:: Work task ::
Starting at the line below with "Task: Click the Cocoon 設定 circle icon" and stopping at the line with "Expand the Condomínio Inicial name dropdown", please print each line exactly, those two included, and skip every picture.

:: Task material ::
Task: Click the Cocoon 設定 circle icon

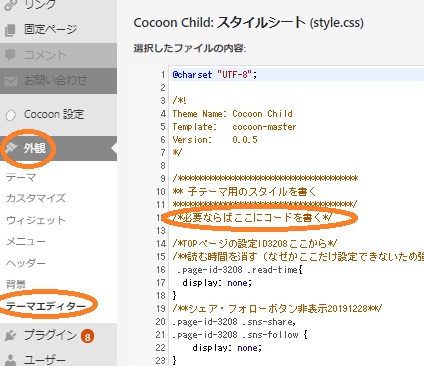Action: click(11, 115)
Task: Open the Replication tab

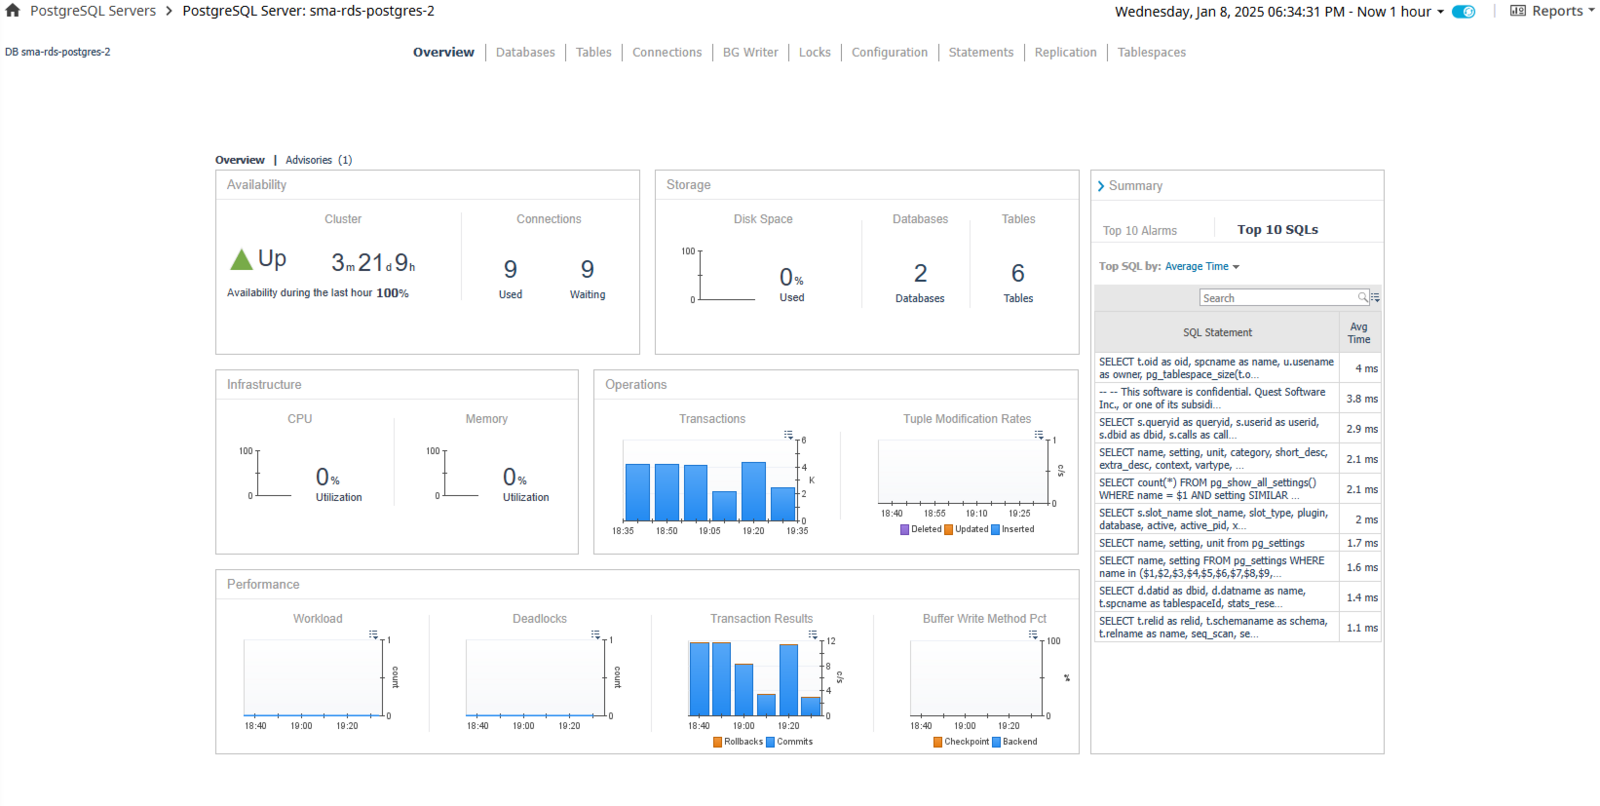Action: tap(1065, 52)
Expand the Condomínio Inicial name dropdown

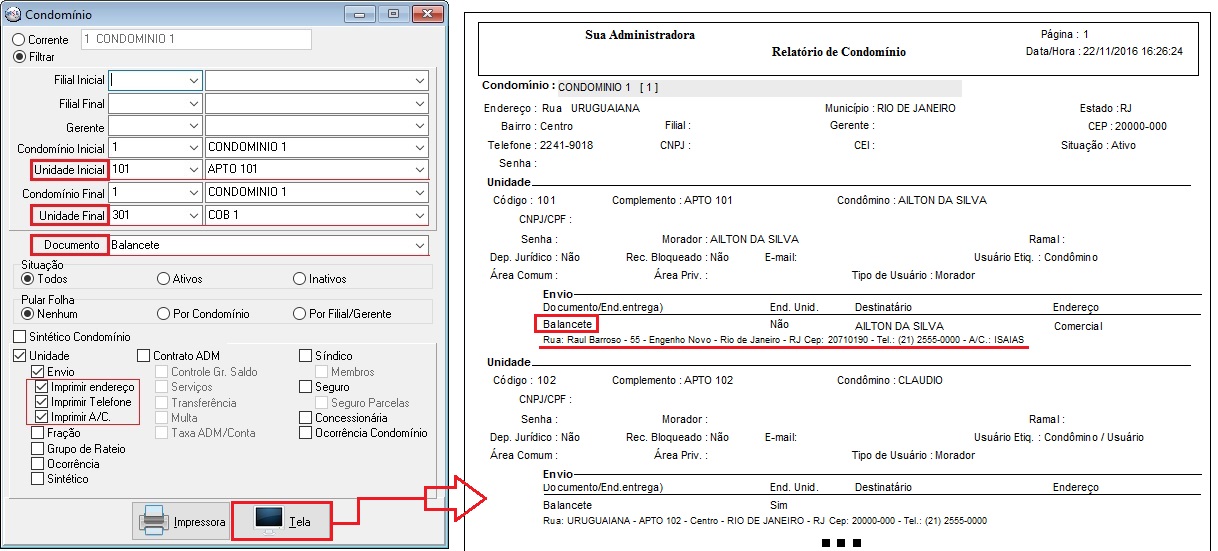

---

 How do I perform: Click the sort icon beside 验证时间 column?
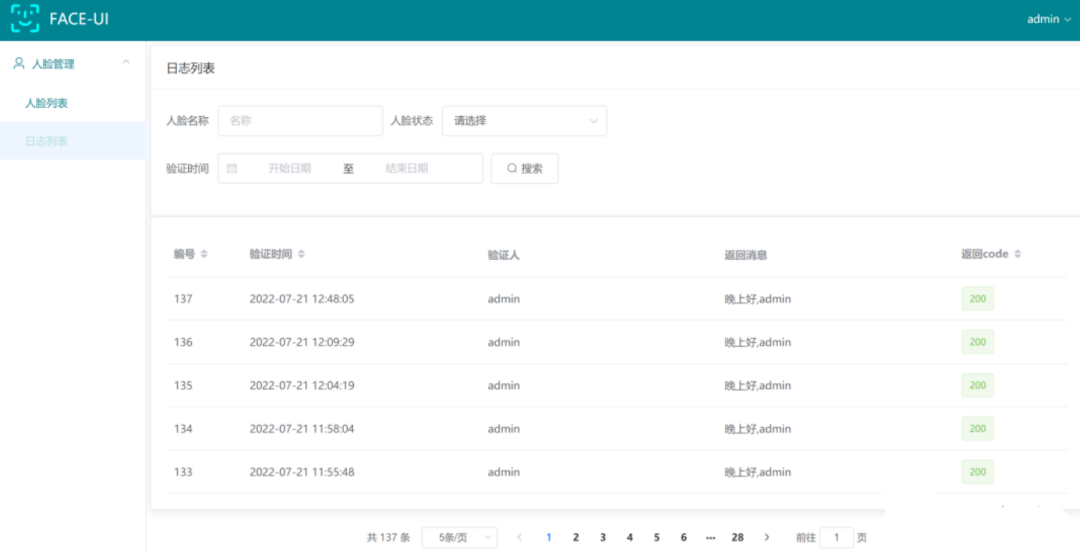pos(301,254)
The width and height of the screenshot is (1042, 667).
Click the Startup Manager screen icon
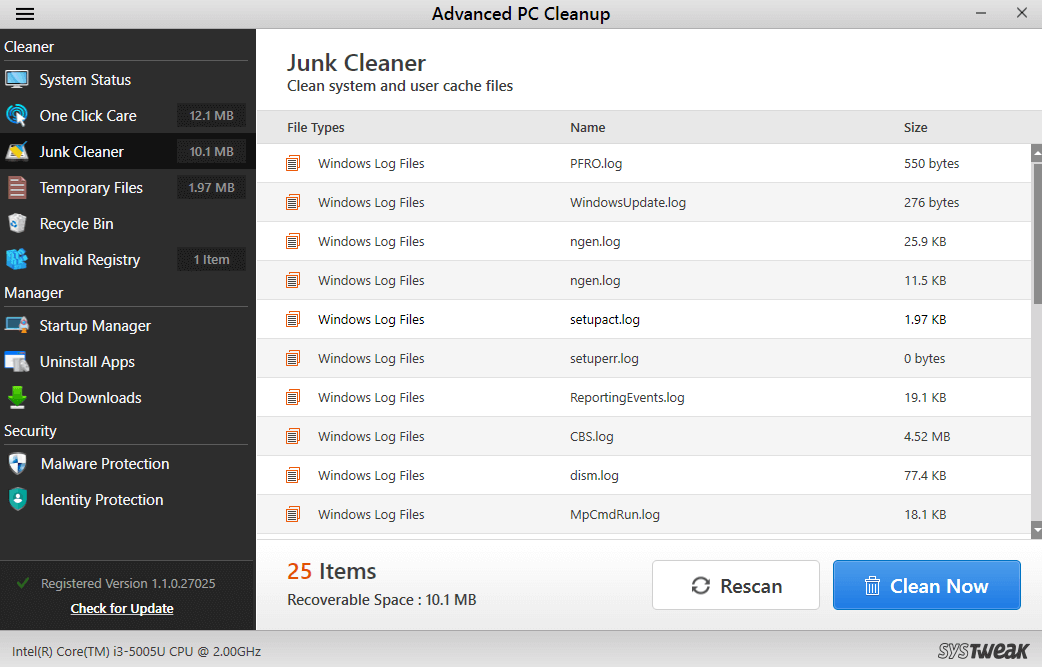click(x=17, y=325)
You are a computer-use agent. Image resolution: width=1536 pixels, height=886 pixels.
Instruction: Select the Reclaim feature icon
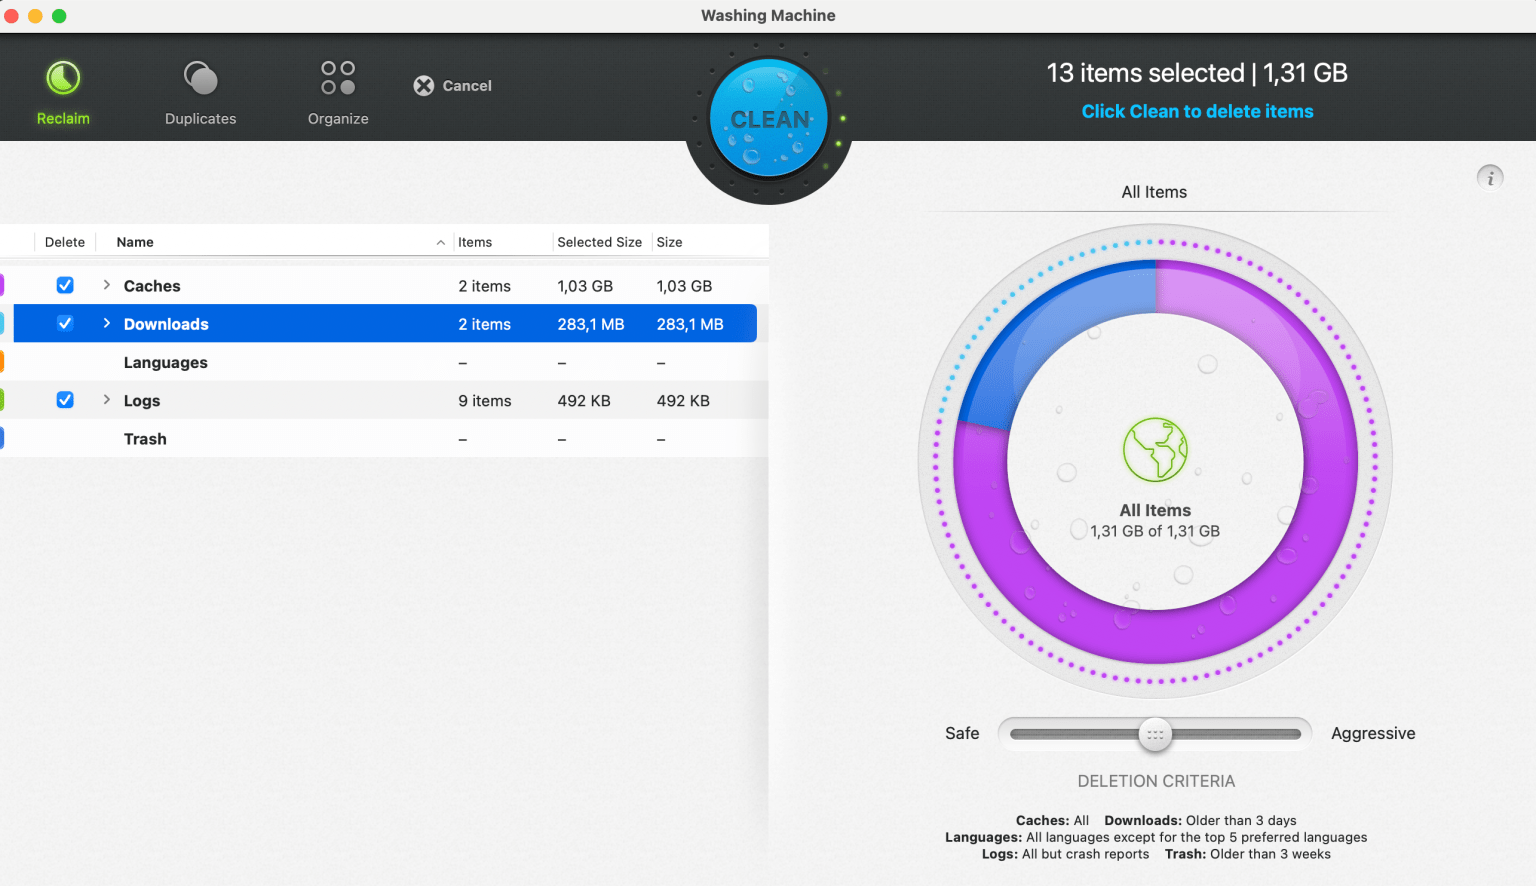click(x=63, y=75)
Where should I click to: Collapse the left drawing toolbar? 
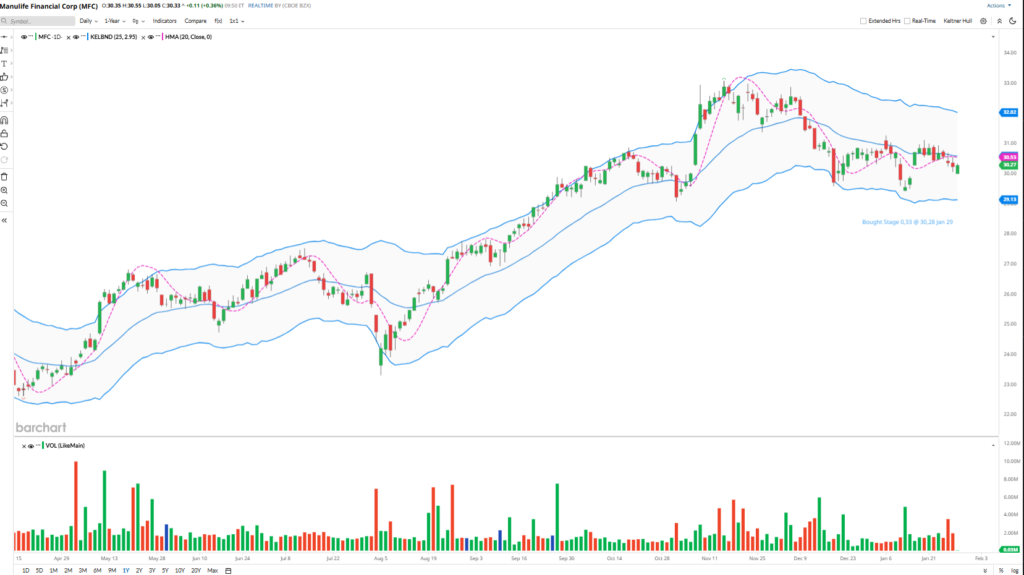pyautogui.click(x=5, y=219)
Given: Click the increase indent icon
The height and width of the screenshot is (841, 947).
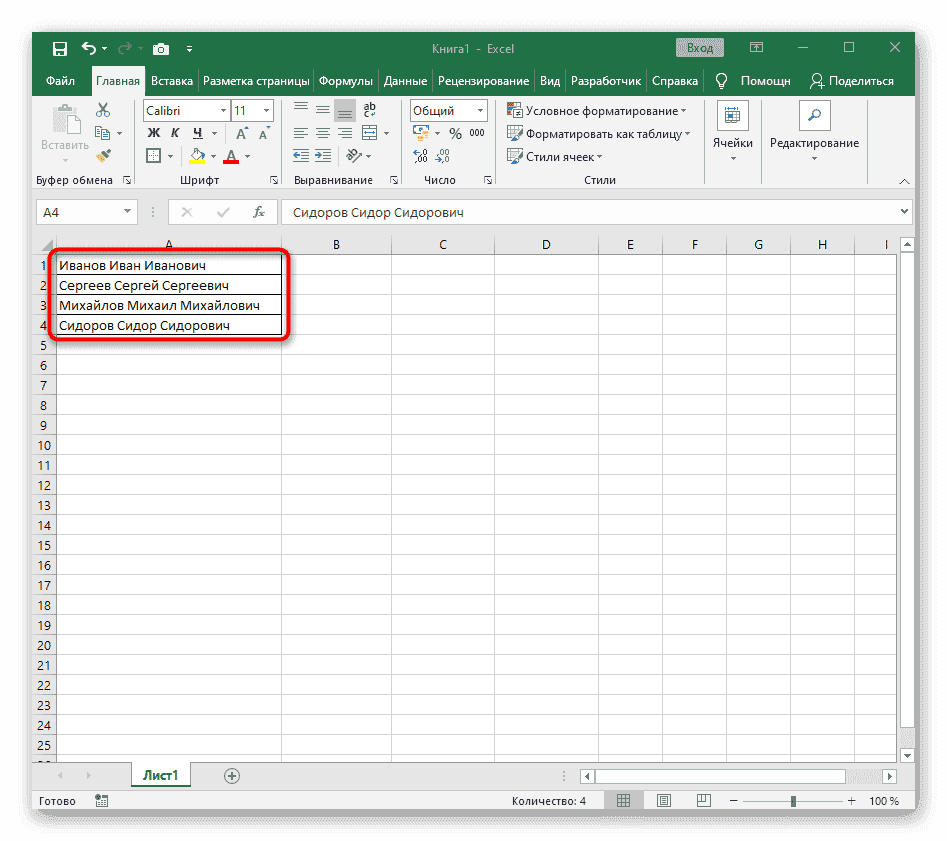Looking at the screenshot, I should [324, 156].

:: Task answer ::
Task: Click the Cocoon 設定 circle icon

Action: click(11, 115)
Task: Open the Replication tab

Action: tap(1065, 52)
Expand the Condomínio Inicial name dropdown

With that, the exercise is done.